THE REQUEST: Render every line of the items below as a Markdown table with two columns, Row for the row number and Line for the line itself, skipping blank lines. Leave the pictures out of the table.

SUPPLIED DATA:
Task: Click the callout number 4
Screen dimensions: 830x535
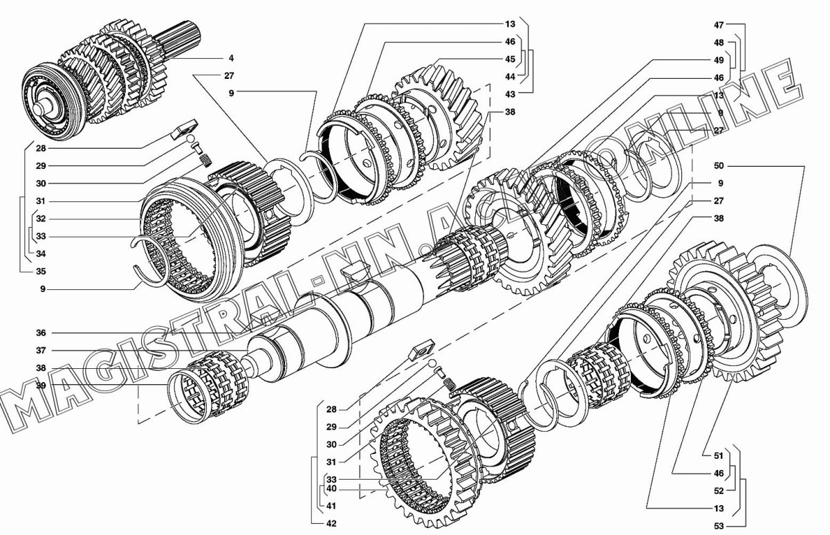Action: tap(231, 58)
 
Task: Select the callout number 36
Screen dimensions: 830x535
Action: tap(41, 333)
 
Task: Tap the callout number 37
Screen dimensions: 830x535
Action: tap(41, 350)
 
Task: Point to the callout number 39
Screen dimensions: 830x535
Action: tap(41, 386)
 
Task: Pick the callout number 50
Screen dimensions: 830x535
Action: tap(719, 165)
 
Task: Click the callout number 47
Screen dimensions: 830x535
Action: tap(719, 25)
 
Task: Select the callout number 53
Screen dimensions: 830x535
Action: tap(719, 526)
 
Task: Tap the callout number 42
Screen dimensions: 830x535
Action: tap(331, 523)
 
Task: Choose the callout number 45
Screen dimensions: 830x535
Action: tap(510, 59)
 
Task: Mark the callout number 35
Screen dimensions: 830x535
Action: tap(41, 271)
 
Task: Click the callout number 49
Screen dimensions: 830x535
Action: tap(719, 60)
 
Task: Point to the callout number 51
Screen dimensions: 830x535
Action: tap(719, 455)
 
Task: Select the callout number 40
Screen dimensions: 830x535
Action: tap(331, 489)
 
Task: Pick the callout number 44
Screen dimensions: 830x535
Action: tap(510, 77)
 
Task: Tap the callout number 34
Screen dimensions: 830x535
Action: tap(41, 254)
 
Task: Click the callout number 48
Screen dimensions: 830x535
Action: tap(719, 43)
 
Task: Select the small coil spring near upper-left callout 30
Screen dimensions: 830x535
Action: tap(206, 161)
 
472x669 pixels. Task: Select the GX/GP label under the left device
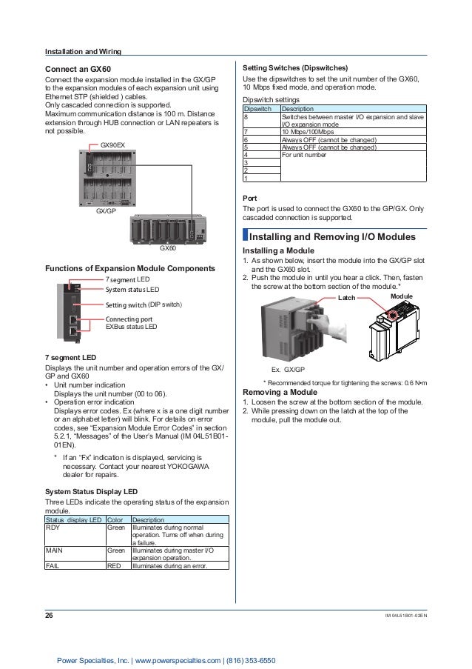point(108,211)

SOLUTION FOR THIS PROBLEM:
| Row | Line |
|---|---|
| 1 | Task: Click the callout number 4 |
| 2 | Screen dimensions: 830x535 |
| 3 | Action: tap(231, 58) |
| 4 | Task: Select the callout number 36 |
| 5 | Screen dimensions: 830x535 |
| 6 | Action: tap(41, 333) |
| 7 | Task: Tap the callout number 37 |
| 8 | Screen dimensions: 830x535 |
| 9 | Action: tap(41, 350) |
| 10 | Task: Point to the callout number 39 |
| 11 | Screen dimensions: 830x535 |
| 12 | Action: tap(41, 386) |
| 13 | Task: Pick the callout number 50 |
| 14 | Screen dimensions: 830x535 |
| 15 | Action: tap(719, 165) |
| 16 | Task: Click the callout number 47 |
| 17 | Screen dimensions: 830x535 |
| 18 | Action: tap(719, 25) |
| 19 | Task: Select the callout number 53 |
| 20 | Screen dimensions: 830x535 |
| 21 | Action: tap(719, 526) |
| 22 | Task: Tap the callout number 42 |
| 23 | Screen dimensions: 830x535 |
| 24 | Action: tap(331, 523) |
| 25 | Task: Choose the callout number 45 |
| 26 | Screen dimensions: 830x535 |
| 27 | Action: tap(510, 59) |
| 28 | Task: Mark the callout number 35 |
| 29 | Screen dimensions: 830x535 |
| 30 | Action: tap(41, 271) |
| 31 | Task: Click the callout number 49 |
| 32 | Screen dimensions: 830x535 |
| 33 | Action: tap(719, 60) |
| 34 | Task: Point to the callout number 51 |
| 35 | Screen dimensions: 830x535 |
| 36 | Action: tap(719, 455) |
| 37 | Task: Select the callout number 40 |
| 38 | Screen dimensions: 830x535 |
| 39 | Action: tap(331, 489) |
| 40 | Task: Pick the callout number 44 |
| 41 | Screen dimensions: 830x535 |
| 42 | Action: tap(510, 77) |
| 43 | Task: Tap the callout number 34 |
| 44 | Screen dimensions: 830x535 |
| 45 | Action: tap(41, 254) |
| 46 | Task: Click the callout number 48 |
| 47 | Screen dimensions: 830x535 |
| 48 | Action: tap(719, 43) |
| 49 | Task: Select the small coil spring near upper-left callout 30 |
| 50 | Screen dimensions: 830x535 |
| 51 | Action: tap(206, 161) |
| 52 | 472x669 pixels. Task: Select the GX/GP label under the left device |
| 53 | point(108,211) |